**ENUNCIADO**: No texto sobre a intervenção do Estado na economia, durante qual crise os governos americano e europeus interferiram nos bancos?

**TEXTO DO DOCUMENTO**:
Era e continua sendo crença dos neoliberais de que o “mercado”, ou seja, a própria dinâmica da economia, com sua “mão invisível” é capaz de colocar a economia em funcionamento de novo, sem que o governo interfira com medidas de fomento. Supondo que isso seja possível, quanto tempo isso demoraria e qual seria o custo? Quantas empresas a mais ainda iriam à falência, quantas pessoas mais perderiam o emprego ou passariam fome até que o "mercado" se estruture (magicamente) por conta própria? Sem interferência do Estado a economia de um país demandará muito mais tempo para se recuperar – ou talvez nem se recupere. Basta imaginar o que seria da economia americana e mundial, se durante a crise dos subprimes em 2008, o governo americano e os europeus não tivessem interferido nos bancos, evitando uma falência generalizada do sistema bancário mundial. É necessário que o Estado interfira na economia, de modo a contribuir no planejamento e na execução das atividades econômicas, mais ainda em países com economias amplas e diversificadas como a brasileira.

**MATERIAL FORNECIDO**:
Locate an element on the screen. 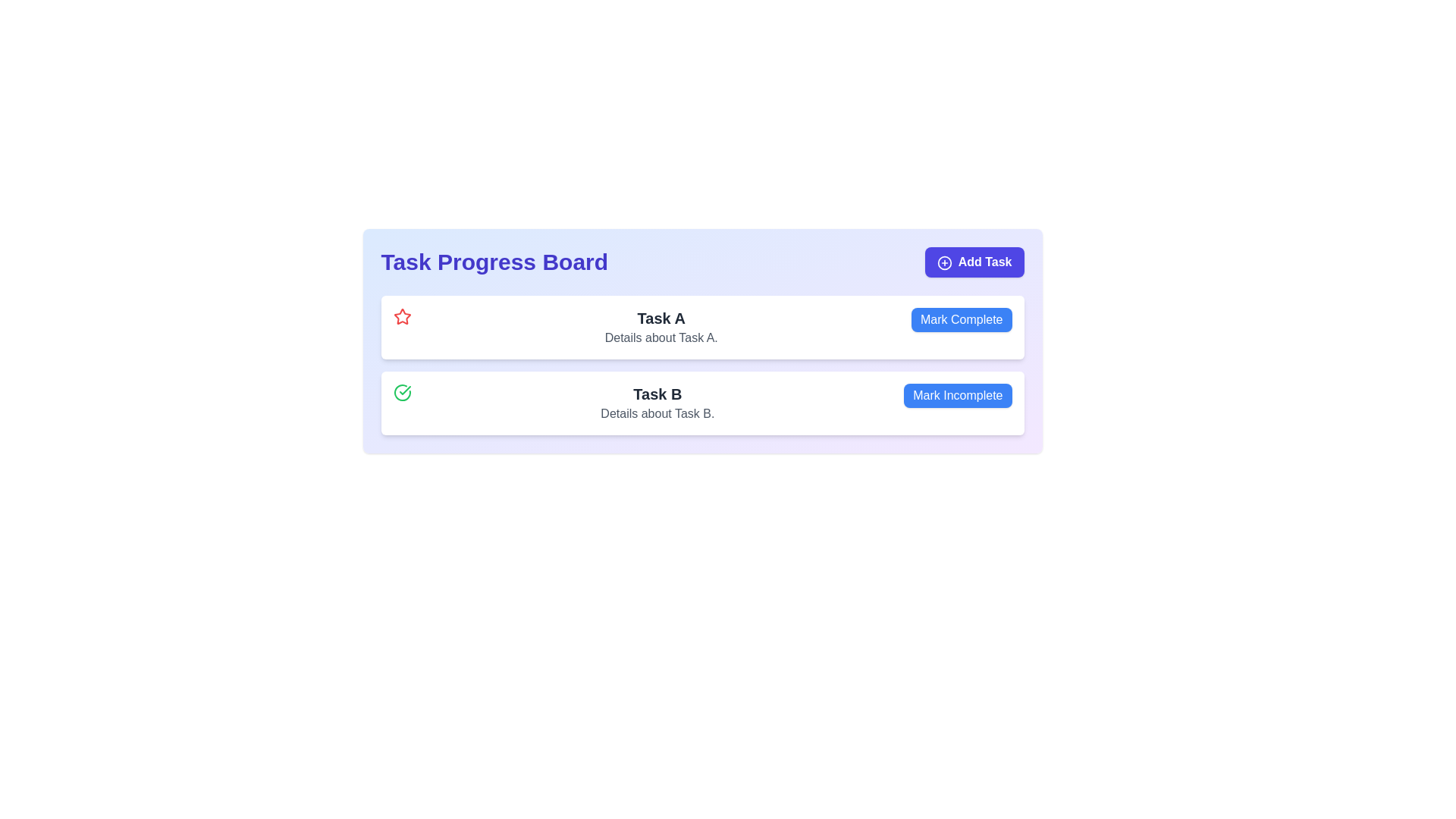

**RESPOSTA**: Durante a crise dos subprimes, em 2008.